- Interactive map of Gayevo
- Gayevo Location of Gayevo Gayevo Gayevo (European Russia) Gayevo Gayevo (Russia)
- Coordinates: 54°51′14″N 20°48′6″E﻿ / ﻿54.85389°N 20.80167°E
- Country: Russia
- Federal subject: Kaliningrad Oblast
- Administrative district: Guryevsky District
- First mentioned: 1405

Population (2010 Census)
- • Total: 57
- • Estimate (2010): 57 (0%)
- Time zone: UTC+2 (MSK–1 )
- Postal code: 238317
- OKTMO ID: 27707000656

= Gayevo, Kaliningrad Oblast =

Gayevo (Га́ево) is a rural locality (село) in Kaliningrad Oblast, Russia.

==History==
The village was mentioned in 1405. In 1454, King Casimir IV Jagiellon incorporated the region to the Kingdom of Poland upon the request of the anti-Teutonic Prussian Confederation. After the subsequent Thirteen Years' War (1454–1466) the settlement became a part of Poland as a fief held by the Teutonic Knights and Ducal Prussia. From the 18th century, it was part of the Kingdom of Prussia, and from 1871 it was also part of Germany, within which it was administratively located in the province of East Prussia.
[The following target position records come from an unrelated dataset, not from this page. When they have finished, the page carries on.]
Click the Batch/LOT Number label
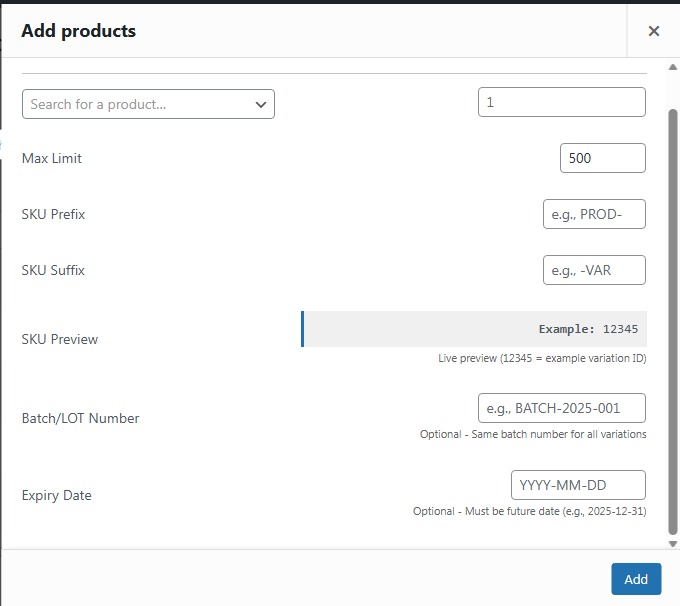The image size is (680, 606). 80,418
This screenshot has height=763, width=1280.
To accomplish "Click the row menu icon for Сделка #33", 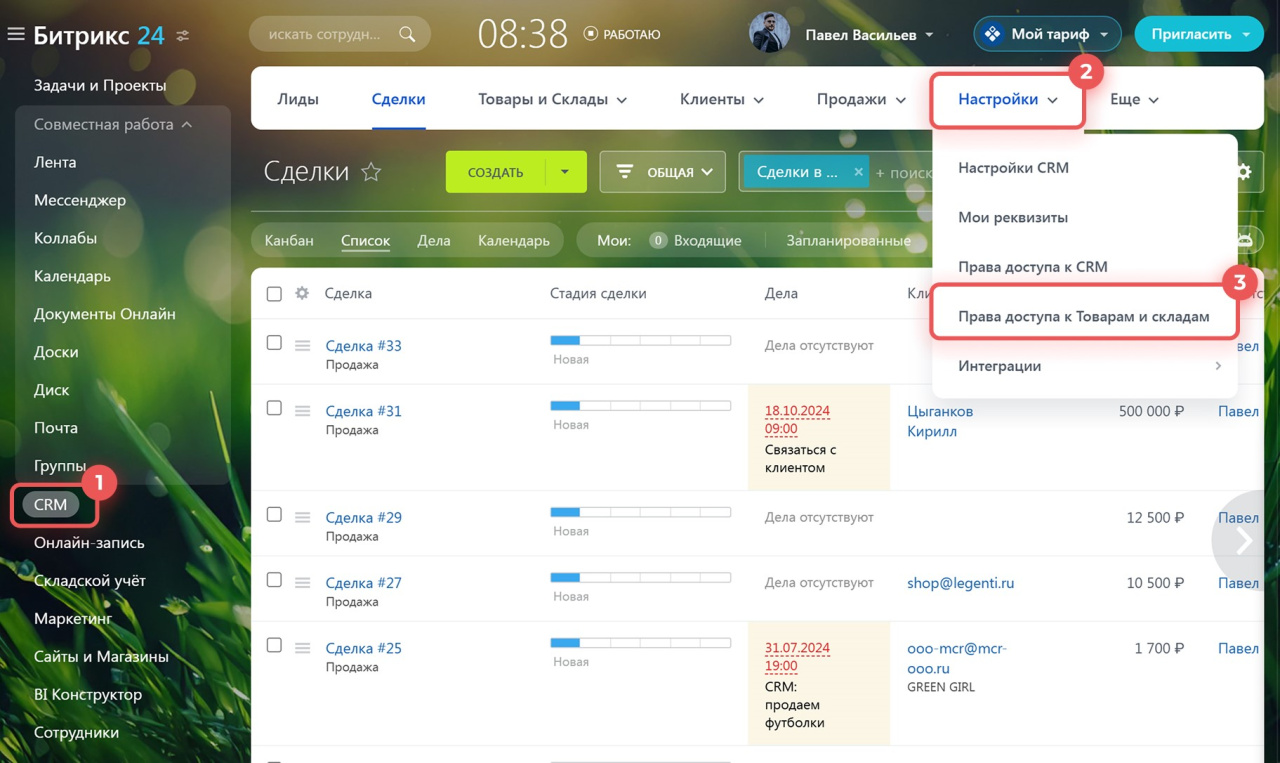I will tap(302, 346).
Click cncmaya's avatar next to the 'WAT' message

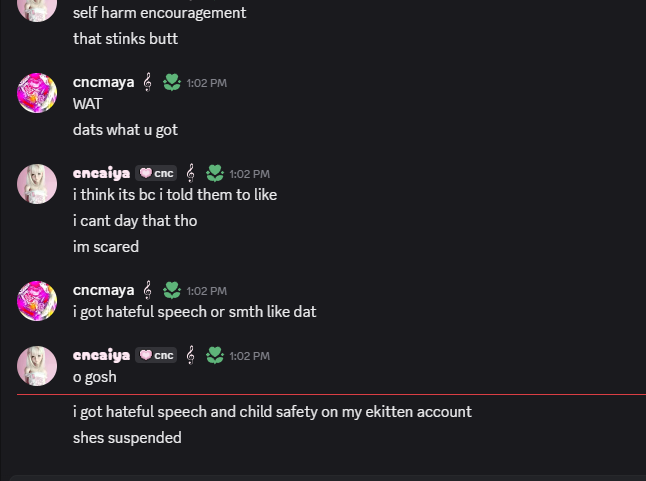pyautogui.click(x=37, y=93)
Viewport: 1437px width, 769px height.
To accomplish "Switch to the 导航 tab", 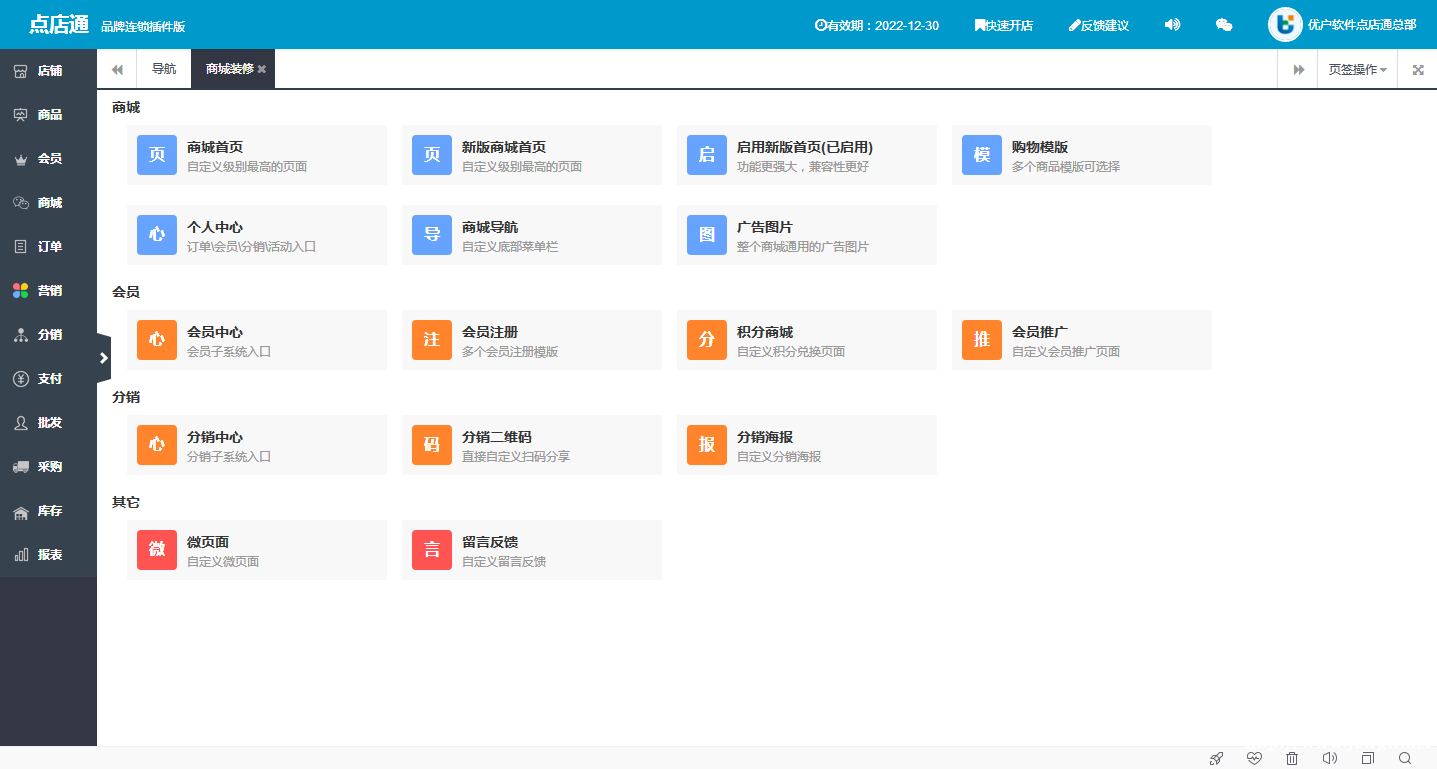I will (164, 69).
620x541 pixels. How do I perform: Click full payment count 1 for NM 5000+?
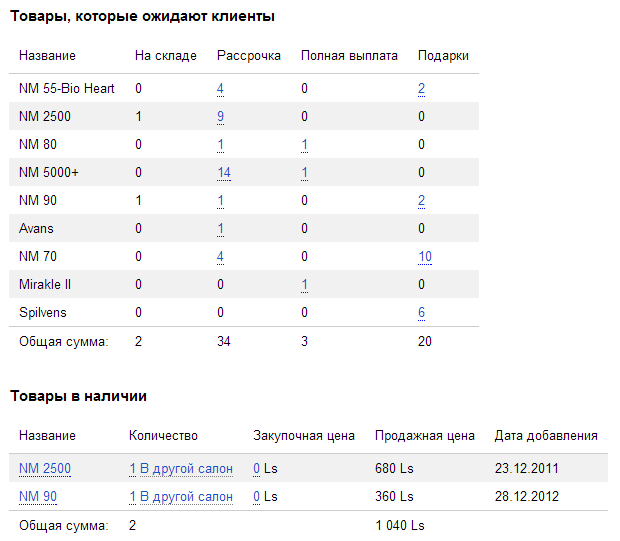click(304, 173)
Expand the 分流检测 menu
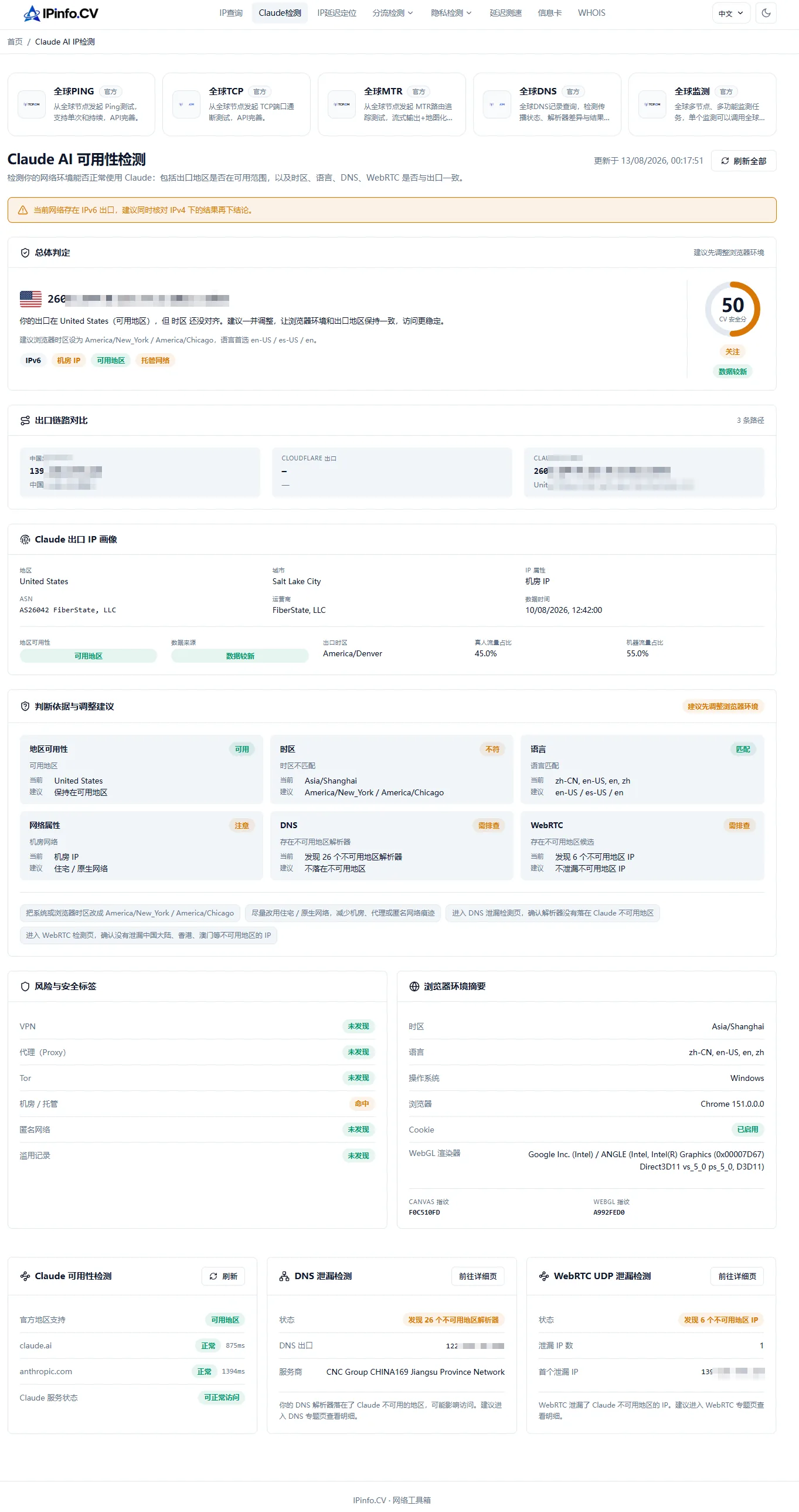The image size is (799, 1512). point(392,13)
After Germany's defeat in World War II it was annexed by the Soviet Union. Prior to annexation to the Soviet Union, the village was known as Cropiens in German or Kruopynai in the Lithuanian language which both derive from Krōpīnō in Old Prussian. This village was the birthplace of Lithuanian painter Pranas Domšaitis who painted landscapes of the vicinity.

The contemporary Russian name of the settlement derives from gaj, the Slavic word for grove which is not uncommon for place names in Central and Eastern Europe.